Last Updated on November 2, 2018 by Katty
UNESCO has once more recognized the beauty and uniqueness of Italy’s landscapes by making of the Parco Regionale di Tepilora, in Sardinia, another of its protected biosphere reserves. Tepilora Park has received the honor in June 2017 and it is hoped that the interest brought on the area by the acknowledgment may lead to an improvement of its economy. As magnificent as it is, the Parco Regionale di Tepilora has not been touched much by tourism and it is hoped its association with UNESCO could increase the number of visitors to the area without, of course, spoiling in any way its beauty.
UNESCO and the Parco di Tepilora
The Italian minister for the Environment, Gian Luca Galletti has described the Tepilora area as a place where “sea, mountains, ageless traditions and an extraordinary ecosystem meet”. In a simple, short sentence, the minister very much managed to condense the reasons behind Tepilora’s UNESCO success. The candidature of the area, which includes 4 main municipalities, Posada, Torpè, Lodè and Bitti, was submitted by the President of the Parco di Tepilora, Graziano Spanu, with the support of the Region of Sardinia and the regional Environment Department. Donatella Spano, regional councilor for the protection of the environment, underlined how UNESCO’s choice brings to the fore the uniqueness of the area’s landscape and biodiversity, as well as its wealth of history and heritage. Moreover, she concludes, it also works as a powerful incentive towards a sustainable development of the area, which should bring a visible amelioration of the quality of life.
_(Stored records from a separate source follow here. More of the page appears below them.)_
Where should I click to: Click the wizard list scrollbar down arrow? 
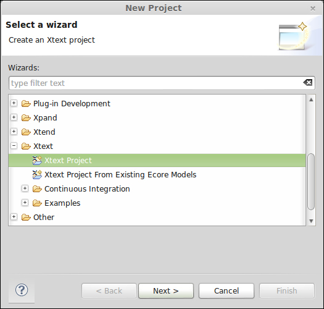[311, 221]
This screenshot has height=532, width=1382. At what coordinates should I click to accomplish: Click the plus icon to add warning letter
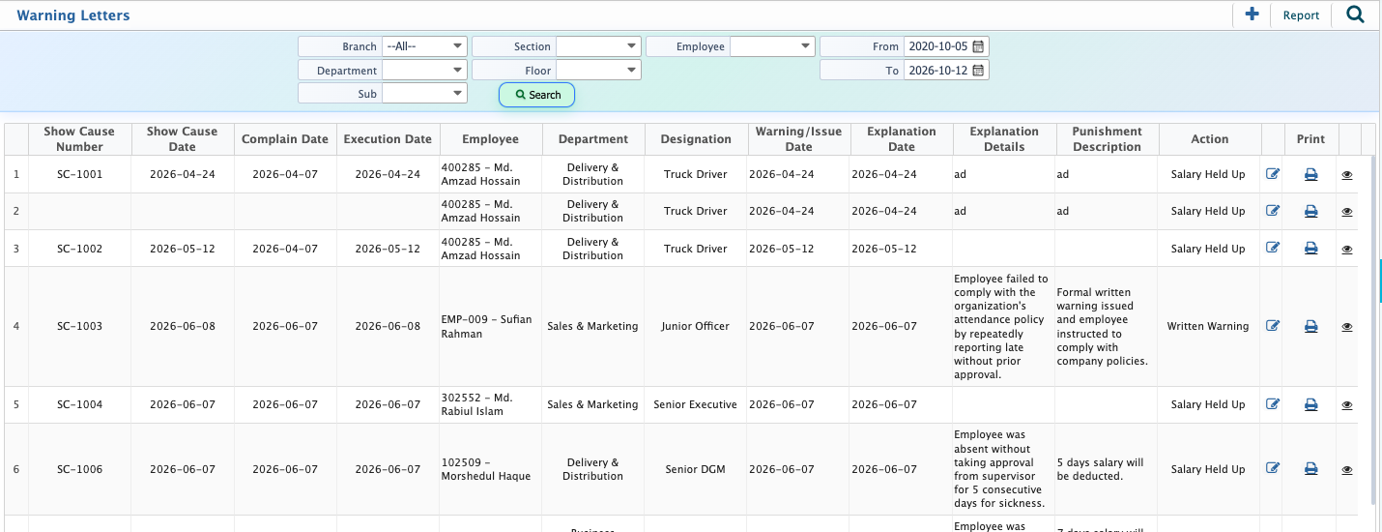tap(1252, 15)

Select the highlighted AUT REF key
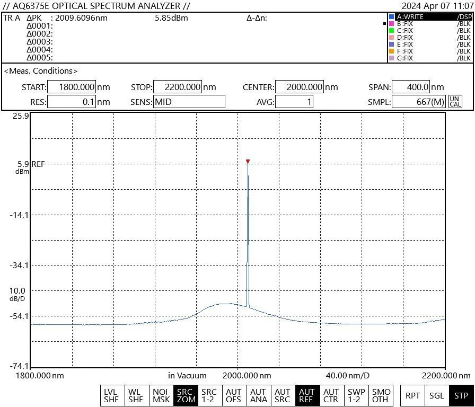click(306, 395)
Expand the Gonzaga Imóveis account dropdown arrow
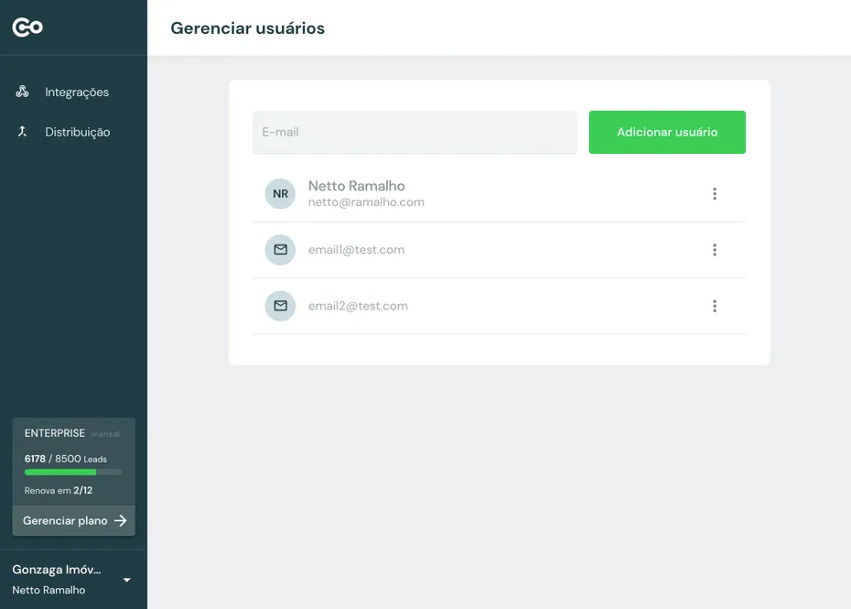The height and width of the screenshot is (609, 851). 127,580
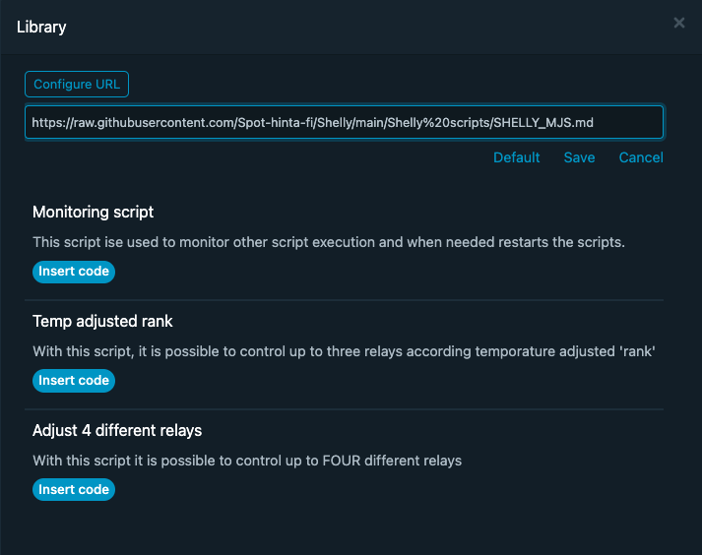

Many are the reasons mentioned by UNESCO for its choice: not only the high diversity of the area’s landscapes, which includes seaside and mountain ecosystems, along with fluvial and lacustrine zones of interest, but also its cultural and historical relevance, which is known also, among other things, for the popularity of “canto a tenore“, itself part of the UNESCO Intangible World Heritage Patrimony.
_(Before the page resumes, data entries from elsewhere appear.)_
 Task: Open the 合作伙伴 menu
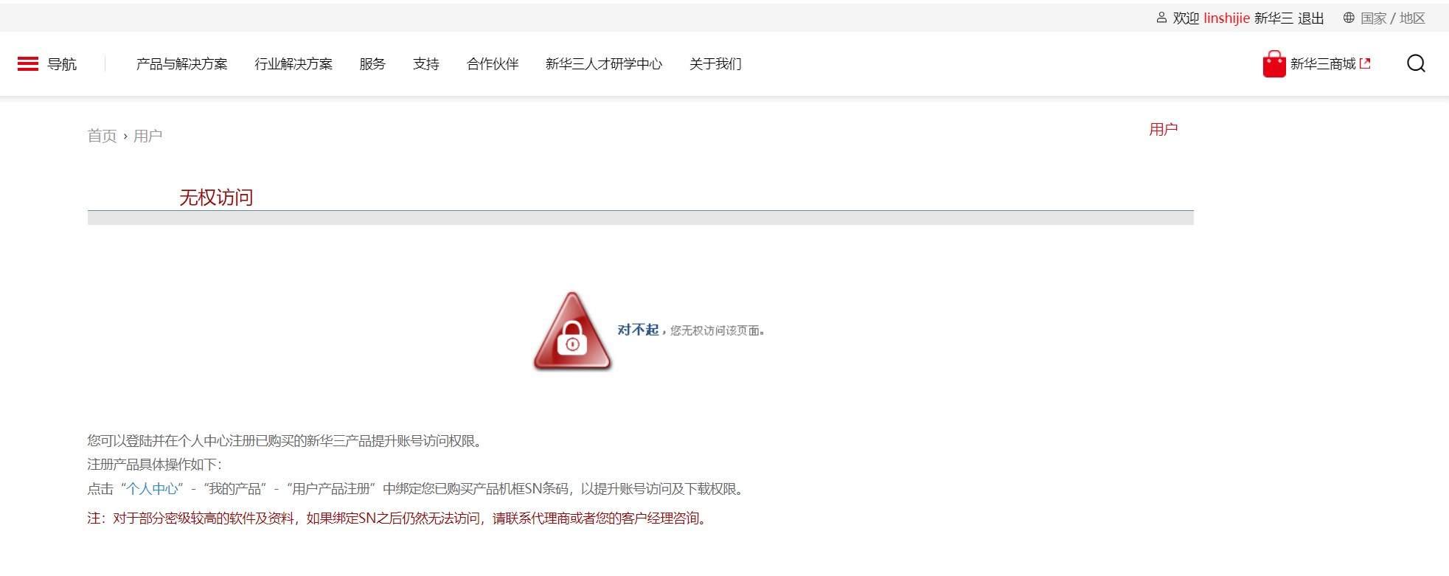pos(493,64)
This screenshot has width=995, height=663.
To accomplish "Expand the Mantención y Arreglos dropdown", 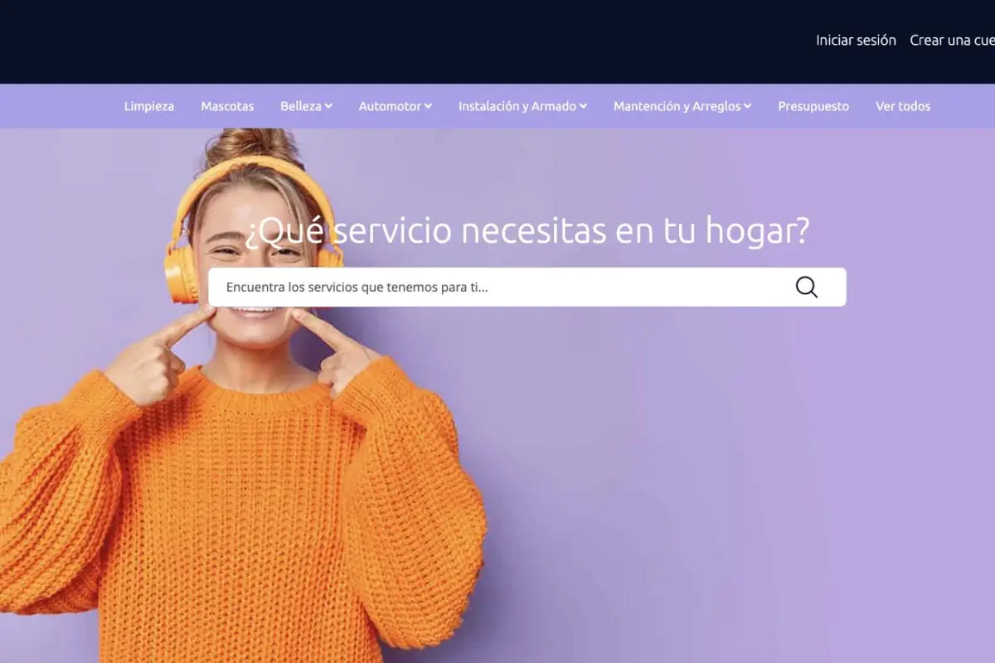I will [682, 106].
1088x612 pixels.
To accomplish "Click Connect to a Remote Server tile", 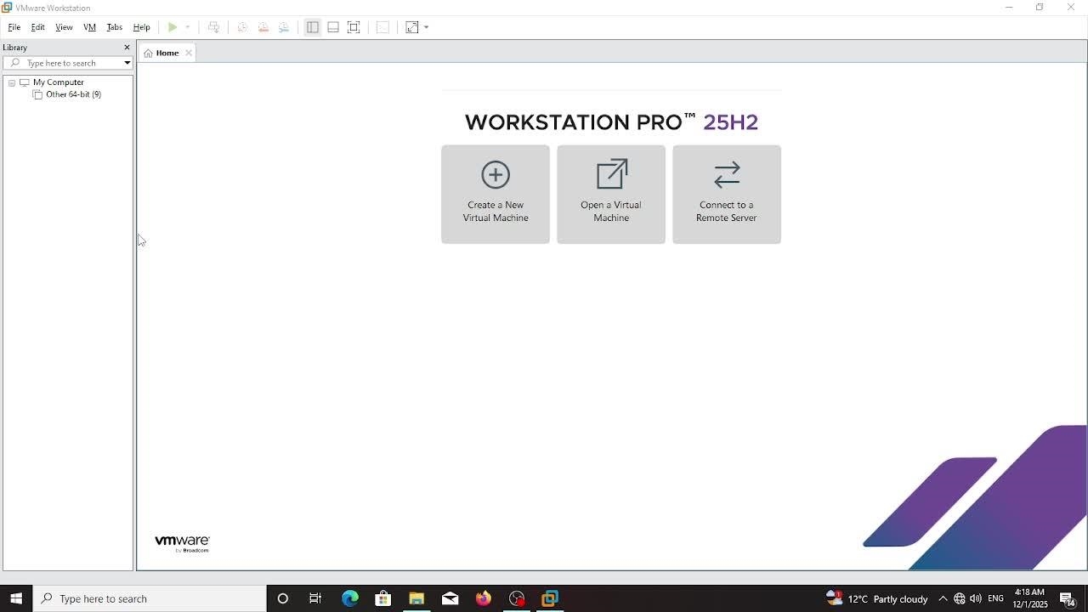I will [727, 195].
The beauties of Tepilora and its park
The park is formed by almost 8000 hectares of untouched forests, mountain trails, rivers and springs. Located in the Nuoro province of Sardinia, the Parco Regionale di Tepilora develops between the Tepilora woods and the mouth of the Rio Posada. Its heart is Mount Tepilora, a rocky peak of 528 metres – about 1730 feet – rising above the Littos and Crastazza’s woods and overlooking the lake of Posada. Geologically, the area is characterized by a system of low, morphologically irregular mountains and deep valleys. Its territory is rich in natural springs, many of them visible, others hidden by the thick green of the forest.
The landscape remains just as magnificent when getting closer to the sea: gentle dunes have developed along the coast throughout the centuries and quaint, clear ponds can be found among them. The sea… well, the sea is that of Sardinia, in itself guarantee of see through emerald waters.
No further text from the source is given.